A £9.2m grant has been awarded to the ‘Living with Machines’ AI research project at Queen Mary University, which will use new artificial intelligence techniques to analyse historical sources.

The project will focus on the century after the first Industrial Revolution and from 1780 to 1918, looking at the changes in all aspects of society brought about by the advance of technology.

New methods of research in artificial intelligence and data science will be used to analyse historical resources and digitised collections.

It will take place over five years and will see Queen Mary work with The Alan Turing Institute and the British Library.

The project will give insight into the debates and discussions happening around today’s digital industrial revolution.

Collaboration between humanities teams and scientists

There is a lot of similarity in the scope of changes seen during the Industrial Revolution from 1760 to the changes we see happening today.

The pace of change has actually quickened, but society is more familiar with the idea of technology and the progress it brings.

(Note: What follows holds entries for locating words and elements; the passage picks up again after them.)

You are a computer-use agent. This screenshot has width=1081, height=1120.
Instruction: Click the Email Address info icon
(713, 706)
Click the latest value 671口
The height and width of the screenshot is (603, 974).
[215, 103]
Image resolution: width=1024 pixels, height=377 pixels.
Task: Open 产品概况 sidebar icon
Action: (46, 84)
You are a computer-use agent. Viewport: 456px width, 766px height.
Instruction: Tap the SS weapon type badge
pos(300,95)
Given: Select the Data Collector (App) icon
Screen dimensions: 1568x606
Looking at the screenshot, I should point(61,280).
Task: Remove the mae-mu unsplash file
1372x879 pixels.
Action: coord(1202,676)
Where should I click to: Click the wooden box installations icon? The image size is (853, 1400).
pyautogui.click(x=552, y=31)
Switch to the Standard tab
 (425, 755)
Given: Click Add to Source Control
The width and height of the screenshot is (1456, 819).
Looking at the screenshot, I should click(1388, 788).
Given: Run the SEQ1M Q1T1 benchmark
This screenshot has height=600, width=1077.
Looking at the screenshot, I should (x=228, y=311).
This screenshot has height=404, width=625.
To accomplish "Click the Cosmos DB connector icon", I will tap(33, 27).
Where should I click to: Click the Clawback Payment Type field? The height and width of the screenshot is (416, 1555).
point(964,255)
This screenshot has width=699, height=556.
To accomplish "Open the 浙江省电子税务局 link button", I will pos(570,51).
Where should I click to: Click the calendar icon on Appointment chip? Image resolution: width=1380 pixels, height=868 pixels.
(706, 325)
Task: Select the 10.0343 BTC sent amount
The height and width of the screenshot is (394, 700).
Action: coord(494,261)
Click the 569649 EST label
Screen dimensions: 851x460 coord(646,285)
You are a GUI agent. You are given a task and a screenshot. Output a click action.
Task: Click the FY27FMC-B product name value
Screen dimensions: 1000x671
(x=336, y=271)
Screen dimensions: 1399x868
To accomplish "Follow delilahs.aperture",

The Living with Machines project will use AI capabilities in analysis and data science to help curators, historians, geographers and computational linguists collaborate and devise new research methods.

It will also try to break down barriers between academic traditions by bringing data scientists and software engineers from The Alan Turing Institute together with curators from the British Library.

A new research paradigm

Queen Mary University senior lecturer in Renaissance Studies and project lead Dr Ruth Ahnert said: “For me, this is more than just a research project.

“It is also a bold proposal for a new research paradigm.

“That paradigm is defined by a radical collaboration that seeks to close the gap between computational sciences and the arts and humanities by creating a space of shared understanding, practices, and norms of publication and communication.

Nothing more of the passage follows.